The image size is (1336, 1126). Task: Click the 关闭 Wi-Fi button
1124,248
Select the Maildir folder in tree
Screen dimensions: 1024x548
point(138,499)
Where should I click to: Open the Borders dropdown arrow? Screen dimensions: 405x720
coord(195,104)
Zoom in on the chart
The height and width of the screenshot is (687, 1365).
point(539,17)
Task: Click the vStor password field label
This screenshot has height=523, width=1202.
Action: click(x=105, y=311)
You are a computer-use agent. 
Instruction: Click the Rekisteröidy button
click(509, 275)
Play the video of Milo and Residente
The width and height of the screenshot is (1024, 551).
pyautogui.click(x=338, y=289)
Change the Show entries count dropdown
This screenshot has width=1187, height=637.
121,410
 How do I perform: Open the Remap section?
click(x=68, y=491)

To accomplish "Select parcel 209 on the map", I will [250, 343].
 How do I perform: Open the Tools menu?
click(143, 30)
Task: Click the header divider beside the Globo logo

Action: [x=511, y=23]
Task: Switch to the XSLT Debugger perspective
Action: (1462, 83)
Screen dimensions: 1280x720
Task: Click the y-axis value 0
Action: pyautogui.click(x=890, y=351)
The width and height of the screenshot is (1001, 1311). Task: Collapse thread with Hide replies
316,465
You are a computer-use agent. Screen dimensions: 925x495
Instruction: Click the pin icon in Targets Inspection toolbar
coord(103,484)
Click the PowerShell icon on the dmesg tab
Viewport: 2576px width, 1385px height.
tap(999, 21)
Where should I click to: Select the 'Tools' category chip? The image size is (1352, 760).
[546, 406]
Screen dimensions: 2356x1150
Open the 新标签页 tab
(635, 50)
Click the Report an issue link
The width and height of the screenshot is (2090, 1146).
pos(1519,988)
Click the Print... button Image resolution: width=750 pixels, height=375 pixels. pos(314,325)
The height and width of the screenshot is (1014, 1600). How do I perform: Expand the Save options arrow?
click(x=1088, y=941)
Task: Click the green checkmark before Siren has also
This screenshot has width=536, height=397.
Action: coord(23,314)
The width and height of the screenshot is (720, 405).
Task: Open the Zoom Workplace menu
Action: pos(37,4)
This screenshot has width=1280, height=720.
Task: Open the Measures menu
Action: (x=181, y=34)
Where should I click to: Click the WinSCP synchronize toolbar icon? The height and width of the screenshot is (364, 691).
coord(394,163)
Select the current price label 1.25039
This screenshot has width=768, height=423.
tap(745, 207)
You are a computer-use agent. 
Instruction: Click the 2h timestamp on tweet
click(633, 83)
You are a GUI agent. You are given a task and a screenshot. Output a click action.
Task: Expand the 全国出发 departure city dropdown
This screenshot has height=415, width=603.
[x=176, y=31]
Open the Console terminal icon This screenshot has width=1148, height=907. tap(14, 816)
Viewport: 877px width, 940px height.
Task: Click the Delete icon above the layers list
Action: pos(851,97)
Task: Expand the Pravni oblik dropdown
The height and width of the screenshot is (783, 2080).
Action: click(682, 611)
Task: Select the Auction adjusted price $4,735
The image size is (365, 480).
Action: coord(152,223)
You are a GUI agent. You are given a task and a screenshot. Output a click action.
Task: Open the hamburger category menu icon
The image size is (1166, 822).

=======

◆ Your goal:
Retype the data in full and match it exactly.

◆ Task output:
The image size is (1336, 1126). Task: Click the 关闭 Wi-Fi button
1124,248
Select the Maildir folder in tree
Screen dimensions: 1024x548
point(138,499)
Where should I click to: Open the Borders dropdown arrow? Screen dimensions: 405x720
coord(195,104)
Zoom in on the chart
The height and width of the screenshot is (687, 1365).
point(539,17)
Task: Click the vStor password field label
This screenshot has height=523, width=1202.
Action: click(x=105, y=311)
You are a computer-use agent. 
Instruction: Click the Rekisteröidy button
click(509, 275)
Play the video of Milo and Residente
The width and height of the screenshot is (1024, 551).
pyautogui.click(x=338, y=289)
Change the Show entries count dropdown
This screenshot has width=1187, height=637.
121,410
 How do I perform: Open the Remap section?
click(x=68, y=491)

To accomplish "Select parcel 209 on the map", I will [250, 343].
 How do I perform: Open the Tools menu?
click(143, 30)
Task: Click the header divider beside the Globo logo

Action: [x=511, y=23]
Task: Switch to the XSLT Debugger perspective
Action: (1462, 83)
Screen dimensions: 1280x720
Task: Click the y-axis value 0
Action: pyautogui.click(x=890, y=351)
The width and height of the screenshot is (1001, 1311). Task: Collapse thread with Hide replies
316,465
You are a computer-use agent. Screen dimensions: 925x495
Instruction: Click the pin icon in Targets Inspection toolbar
coord(103,484)
Click the PowerShell icon on the dmesg tab
Viewport: 2576px width, 1385px height.
tap(999, 21)
Where should I click to: Select the 'Tools' category chip? The image size is (1352, 760).
[546, 406]
Screen dimensions: 2356x1150
Open the 新标签页 tab
(635, 50)
Click the Report an issue link
The width and height of the screenshot is (2090, 1146).
pos(1519,988)
Click the Print... button Image resolution: width=750 pixels, height=375 pixels. pos(314,325)
The height and width of the screenshot is (1014, 1600). How do I perform: Expand the Save options arrow?
click(x=1088, y=941)
Task: Click the green checkmark before Siren has also
This screenshot has width=536, height=397.
Action: coord(23,314)
The width and height of the screenshot is (720, 405).
Task: Open the Zoom Workplace menu
Action: pos(37,4)
This screenshot has width=1280, height=720.
Task: Open the Measures menu
Action: (x=181, y=34)
Where should I click to: Click the WinSCP synchronize toolbar icon? The height and width of the screenshot is (364, 691).
coord(394,163)
Select the current price label 1.25039
This screenshot has width=768, height=423.
tap(745, 207)
You are a computer-use agent. 
Instruction: Click the 2h timestamp on tweet
click(633, 83)
You are a GUI agent. You are given a task and a screenshot. Output a click action.
Task: Expand the 全国出发 departure city dropdown
This screenshot has height=415, width=603.
[x=176, y=31]
Open the Console terminal icon This screenshot has width=1148, height=907. tap(14, 816)
Viewport: 877px width, 940px height.
Task: Click the Delete icon above the layers list
Action: pos(851,97)
Task: Expand the Pravni oblik dropdown
The height and width of the screenshot is (783, 2080).
Action: click(682, 611)
Task: Select the Auction adjusted price $4,735
The image size is (365, 480).
Action: coord(152,223)
You are a GUI agent. You are given a task and a screenshot. Output a click action.
Task: Open the hamburger category menu icon
The image size is (1166, 822).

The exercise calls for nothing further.